Saved entries
++++++++++++++++++++

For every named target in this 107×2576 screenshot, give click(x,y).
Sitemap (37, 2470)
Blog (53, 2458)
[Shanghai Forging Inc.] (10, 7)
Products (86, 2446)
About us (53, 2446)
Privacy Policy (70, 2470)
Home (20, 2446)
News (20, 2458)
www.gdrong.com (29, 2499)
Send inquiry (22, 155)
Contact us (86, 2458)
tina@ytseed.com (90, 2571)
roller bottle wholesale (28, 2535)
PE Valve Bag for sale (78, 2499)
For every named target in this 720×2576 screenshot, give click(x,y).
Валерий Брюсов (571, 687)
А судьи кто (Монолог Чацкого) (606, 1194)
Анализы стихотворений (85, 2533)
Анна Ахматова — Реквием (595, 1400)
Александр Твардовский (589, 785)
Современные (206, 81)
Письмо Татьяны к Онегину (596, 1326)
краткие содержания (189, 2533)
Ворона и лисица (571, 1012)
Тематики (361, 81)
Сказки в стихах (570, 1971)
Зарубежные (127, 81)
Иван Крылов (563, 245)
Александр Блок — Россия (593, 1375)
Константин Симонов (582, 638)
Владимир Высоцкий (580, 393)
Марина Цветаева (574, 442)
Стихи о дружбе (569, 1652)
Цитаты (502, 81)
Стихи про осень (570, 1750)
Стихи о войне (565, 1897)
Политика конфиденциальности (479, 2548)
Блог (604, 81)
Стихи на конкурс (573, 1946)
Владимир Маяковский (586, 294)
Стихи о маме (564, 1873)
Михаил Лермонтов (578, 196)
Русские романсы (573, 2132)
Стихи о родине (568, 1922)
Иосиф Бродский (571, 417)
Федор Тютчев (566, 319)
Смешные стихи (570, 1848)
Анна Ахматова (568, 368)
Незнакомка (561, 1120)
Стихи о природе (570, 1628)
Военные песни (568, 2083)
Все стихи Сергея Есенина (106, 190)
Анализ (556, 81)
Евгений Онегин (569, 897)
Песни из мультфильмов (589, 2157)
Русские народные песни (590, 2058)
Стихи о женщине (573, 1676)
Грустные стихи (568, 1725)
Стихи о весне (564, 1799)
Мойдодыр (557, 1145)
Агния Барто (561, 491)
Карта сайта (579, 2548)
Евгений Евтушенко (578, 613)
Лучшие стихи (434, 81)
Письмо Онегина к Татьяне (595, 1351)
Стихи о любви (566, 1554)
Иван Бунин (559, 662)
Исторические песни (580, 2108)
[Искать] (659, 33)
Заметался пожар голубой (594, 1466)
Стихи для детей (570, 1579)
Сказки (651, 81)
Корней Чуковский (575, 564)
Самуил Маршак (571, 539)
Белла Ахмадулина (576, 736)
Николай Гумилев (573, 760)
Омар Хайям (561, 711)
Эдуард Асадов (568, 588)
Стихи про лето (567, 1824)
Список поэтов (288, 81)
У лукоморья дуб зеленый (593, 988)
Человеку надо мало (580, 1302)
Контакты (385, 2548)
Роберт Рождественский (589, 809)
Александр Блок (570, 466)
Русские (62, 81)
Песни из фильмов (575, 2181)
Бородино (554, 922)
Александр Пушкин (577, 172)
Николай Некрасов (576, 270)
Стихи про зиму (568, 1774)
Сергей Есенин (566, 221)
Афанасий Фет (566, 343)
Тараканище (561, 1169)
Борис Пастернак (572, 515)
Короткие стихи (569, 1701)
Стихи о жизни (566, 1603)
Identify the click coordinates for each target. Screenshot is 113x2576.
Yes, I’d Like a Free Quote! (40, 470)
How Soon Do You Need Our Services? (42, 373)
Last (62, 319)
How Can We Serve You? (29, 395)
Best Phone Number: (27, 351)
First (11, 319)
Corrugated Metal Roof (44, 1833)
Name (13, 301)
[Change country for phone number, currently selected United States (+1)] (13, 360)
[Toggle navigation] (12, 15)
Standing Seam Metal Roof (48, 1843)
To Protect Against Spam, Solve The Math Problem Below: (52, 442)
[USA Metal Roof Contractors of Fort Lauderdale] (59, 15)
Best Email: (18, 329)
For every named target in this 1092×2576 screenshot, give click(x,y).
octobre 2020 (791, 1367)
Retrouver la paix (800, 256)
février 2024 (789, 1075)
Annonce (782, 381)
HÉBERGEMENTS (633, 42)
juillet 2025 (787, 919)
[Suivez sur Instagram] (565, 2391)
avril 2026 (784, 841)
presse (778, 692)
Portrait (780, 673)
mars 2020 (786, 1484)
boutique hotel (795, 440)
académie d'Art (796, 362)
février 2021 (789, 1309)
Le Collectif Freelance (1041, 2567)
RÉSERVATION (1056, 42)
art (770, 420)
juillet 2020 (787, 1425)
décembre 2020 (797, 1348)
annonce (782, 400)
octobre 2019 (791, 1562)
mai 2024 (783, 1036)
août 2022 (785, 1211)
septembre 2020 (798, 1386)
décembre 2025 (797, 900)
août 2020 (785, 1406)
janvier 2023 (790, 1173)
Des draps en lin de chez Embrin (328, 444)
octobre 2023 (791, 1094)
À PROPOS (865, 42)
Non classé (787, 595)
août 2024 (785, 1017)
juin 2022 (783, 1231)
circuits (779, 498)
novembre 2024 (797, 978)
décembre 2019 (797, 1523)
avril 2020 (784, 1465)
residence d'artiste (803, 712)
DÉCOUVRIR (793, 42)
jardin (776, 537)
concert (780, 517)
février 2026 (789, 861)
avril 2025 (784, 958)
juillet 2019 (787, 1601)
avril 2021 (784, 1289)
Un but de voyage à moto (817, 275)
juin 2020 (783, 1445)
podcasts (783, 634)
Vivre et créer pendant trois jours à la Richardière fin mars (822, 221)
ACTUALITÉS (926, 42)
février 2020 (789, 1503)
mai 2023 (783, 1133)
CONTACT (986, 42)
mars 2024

++++++++++++++++++++

Work to complete >>
Your answer must be the lines from the first line of the records through the line containing "Современные (206, 81)", copied exactly.

Response box >>
For every named target in this 107×2576 screenshot, give click(x,y).
Sitemap (37, 2470)
Blog (53, 2458)
[Shanghai Forging Inc.] (10, 7)
Products (86, 2446)
About us (53, 2446)
Privacy Policy (70, 2470)
Home (20, 2446)
News (20, 2458)
www.gdrong.com (29, 2499)
Send inquiry (22, 155)
Contact us (86, 2458)
tina@ytseed.com (90, 2571)
roller bottle wholesale (28, 2535)
PE Valve Bag for sale (78, 2499)
For every named target in this 720×2576 screenshot, give click(x,y).
Валерий Брюсов (571, 687)
А судьи кто (Монолог Чацкого) (606, 1194)
Анализы стихотворений (85, 2533)
Анна Ахматова — Реквием (595, 1400)
Александр Твардовский (589, 785)
Современные (206, 81)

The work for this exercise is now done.